:: EXCERPT PROVIDED
Meet DEB: Sudeep Chandra, ESC Program Officer


Basic Profile

Name: Sudeep Chandra

NSF Ecosystems Cluster Program Officer Sudeep Chandra.

NSF Ecosystems Cluster Program Officer Sudeep Chandra.

Education: PhD in Ecology, University of California, Davis

Home Institution: University of Nevada, Reno

NSF Experience/History: I have served as a reviewer for various NSF DEB panels and as an ad hoc reviewer. I received funding from NSF as a PI, graduate student, and support some of my undergraduate student research through REU funding provided via the EPSCoR program to the University of Nevada.

Competitions I currently work on: Currently a rotating Program Director with the Ecosystems Science Cluster, I interface with the research community by discussing various solicitations and opportunities at NSF, facilitate review of research proposals submitted in the preliminary and full proposal review process, Doctoral Dissertation Improvement Grants, CAREER, RCN, LTREB. East Asia Pacific Summer Institute, etc…. My interest in serving with the National Science Foundation was two fold.  First, I believe we need to be more engaged as a scientific community (regardless of discipline) by “giving back” to our community. Second, my hope is to return to the University of Nevada to assist my colleagues and students in understanding the different opportunities for funding research and education opportunities.

Q & A

What are your study system(s) and area(s) of expertise?

I am a limnologist by training but a conservation biologist at heart. My lab tries to understand how climate, cultural eutrophication, and invasive species might alter carbon flow and food web structure in ecosystems.  I write “might” because I think there is more resilience to different pulse and press disturbances than we typically measure through our snapshot field experiments in ecology.  Historically I have tried to ask these types of questions from an applied restoration or conservation viewpoint, mostly in temperate, mountain lakes (Lake Tahoe, Crater Lake, Castle Lake in Northern California).  Recently I have become interested in working in developing countries where there seems to be a strong interest in learning about the natural history of ecosystems but also trying to improve an understanding of the function and dynamics of ecosystems.
::::
:: SUPPLIED DATA
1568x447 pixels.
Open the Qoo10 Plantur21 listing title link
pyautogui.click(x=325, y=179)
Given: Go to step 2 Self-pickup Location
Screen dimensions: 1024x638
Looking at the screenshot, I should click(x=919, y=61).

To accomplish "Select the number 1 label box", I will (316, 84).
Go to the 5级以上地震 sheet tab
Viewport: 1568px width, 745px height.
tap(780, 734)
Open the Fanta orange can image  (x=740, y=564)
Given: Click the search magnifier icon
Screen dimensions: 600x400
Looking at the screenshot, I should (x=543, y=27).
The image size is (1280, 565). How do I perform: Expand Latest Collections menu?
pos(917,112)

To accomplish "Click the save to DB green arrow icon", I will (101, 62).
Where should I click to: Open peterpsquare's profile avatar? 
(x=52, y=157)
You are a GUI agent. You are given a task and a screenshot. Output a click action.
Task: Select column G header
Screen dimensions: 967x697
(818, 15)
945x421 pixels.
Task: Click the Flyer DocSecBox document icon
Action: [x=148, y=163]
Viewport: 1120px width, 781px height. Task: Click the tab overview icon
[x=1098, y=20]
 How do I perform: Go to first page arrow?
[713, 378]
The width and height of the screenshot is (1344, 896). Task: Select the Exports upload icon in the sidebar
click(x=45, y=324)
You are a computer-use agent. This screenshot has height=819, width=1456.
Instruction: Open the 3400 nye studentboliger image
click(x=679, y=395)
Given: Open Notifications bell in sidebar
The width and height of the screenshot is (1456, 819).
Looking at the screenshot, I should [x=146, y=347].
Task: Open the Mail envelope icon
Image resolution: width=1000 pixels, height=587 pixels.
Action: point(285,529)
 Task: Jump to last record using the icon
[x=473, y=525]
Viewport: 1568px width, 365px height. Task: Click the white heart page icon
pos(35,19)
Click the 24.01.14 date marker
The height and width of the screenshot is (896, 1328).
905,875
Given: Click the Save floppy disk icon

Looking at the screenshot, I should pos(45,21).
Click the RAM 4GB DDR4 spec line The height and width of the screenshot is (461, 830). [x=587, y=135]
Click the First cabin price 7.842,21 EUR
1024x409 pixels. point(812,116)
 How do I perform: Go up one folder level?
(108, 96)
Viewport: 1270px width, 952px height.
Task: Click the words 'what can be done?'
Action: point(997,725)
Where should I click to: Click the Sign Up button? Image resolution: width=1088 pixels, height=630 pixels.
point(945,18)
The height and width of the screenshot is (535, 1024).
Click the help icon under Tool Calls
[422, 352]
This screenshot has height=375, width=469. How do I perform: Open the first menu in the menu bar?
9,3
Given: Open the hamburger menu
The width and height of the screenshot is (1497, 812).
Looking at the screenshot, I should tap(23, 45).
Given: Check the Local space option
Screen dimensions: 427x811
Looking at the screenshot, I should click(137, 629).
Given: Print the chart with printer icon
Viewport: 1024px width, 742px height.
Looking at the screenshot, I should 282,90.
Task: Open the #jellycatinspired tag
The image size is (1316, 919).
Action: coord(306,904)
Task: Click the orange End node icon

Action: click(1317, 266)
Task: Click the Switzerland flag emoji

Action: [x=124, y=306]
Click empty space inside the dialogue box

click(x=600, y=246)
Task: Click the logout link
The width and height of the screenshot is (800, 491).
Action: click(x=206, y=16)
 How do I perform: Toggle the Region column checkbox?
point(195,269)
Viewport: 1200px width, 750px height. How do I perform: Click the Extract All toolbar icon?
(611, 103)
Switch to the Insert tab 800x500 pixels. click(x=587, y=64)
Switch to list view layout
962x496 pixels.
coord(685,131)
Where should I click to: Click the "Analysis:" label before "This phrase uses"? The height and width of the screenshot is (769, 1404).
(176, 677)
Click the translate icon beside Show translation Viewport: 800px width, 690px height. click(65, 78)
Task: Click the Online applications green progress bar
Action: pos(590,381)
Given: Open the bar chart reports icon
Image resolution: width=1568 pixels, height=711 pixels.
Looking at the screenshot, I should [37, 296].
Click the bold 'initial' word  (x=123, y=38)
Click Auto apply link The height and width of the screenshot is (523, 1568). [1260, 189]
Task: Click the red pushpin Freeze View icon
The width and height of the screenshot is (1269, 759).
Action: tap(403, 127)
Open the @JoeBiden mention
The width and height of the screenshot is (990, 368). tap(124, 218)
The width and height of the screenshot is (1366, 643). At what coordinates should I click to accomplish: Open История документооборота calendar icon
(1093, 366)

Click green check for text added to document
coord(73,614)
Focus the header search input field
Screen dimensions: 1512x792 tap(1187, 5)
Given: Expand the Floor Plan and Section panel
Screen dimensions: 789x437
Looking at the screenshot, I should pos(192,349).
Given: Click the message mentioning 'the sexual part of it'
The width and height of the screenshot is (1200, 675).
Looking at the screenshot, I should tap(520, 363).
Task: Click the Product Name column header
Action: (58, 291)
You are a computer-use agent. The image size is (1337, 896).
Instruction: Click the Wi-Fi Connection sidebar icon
::::
* [QUESTIONS TO ANSWER]:
A) Copy the passage from the Sudeep Chandra profile that begins at the words "Name: Sudeep Chandra" and ends after the words "University of Nevada.".
B) Write the next part of the Sudeep Chandra profile, starting after its final sentence.

* [TASK-BY-TASK ANSWERS]:
A)
Name: Sudeep Chandra

NSF Ecosystems Cluster Program Officer Sudeep Chandra.

NSF Ecosystems Cluster Program Officer Sudeep Chandra.

Education: PhD in Ecology, University of California, Davis

Home Institution: University of Nevada, Reno

NSF Experience/History: I have served as a reviewer for various NSF DEB panels and as an ad hoc reviewer. I received funding from NSF as a PI, graduate student, and support some of my undergraduate student research through REU funding provided via the EPSCoR program to the University of Nevada.

B)
Limnological action shot!

Limnological action shot!

Describe your current IR/D activities:

When I am off on IR/D (research and development leave), I typically spend my time working on two projects.  The first project is in Guatemala where my colleagues and I are trying to understand the influences of cultural eutrophication (nutrient loading resulting in increased productivity) on different aspects of ecology of Lake Atitlan, a highland mountain lake. The scientific focus of our investigations is to try and understand the heterotrophic and autotrophic balance in the lake over time and the potential alterations to this process as a result of short and long term pulses of nutrients from sewage loading. The second project that keeps me thinking about the consequences of long-term presses (e.g. climate) on mountain lakes is at the Castle Lake field station in Northern California.  There we have long-term (>54 year), empirical measurements of climate variables and various lake attributes (primary and secondary production, nutrient profiles, physical status). We try to utilize this data set to understand how climate or fish stocking (pulse disturbance) interplay to maintain lake primary production and zooplankton biodiversity.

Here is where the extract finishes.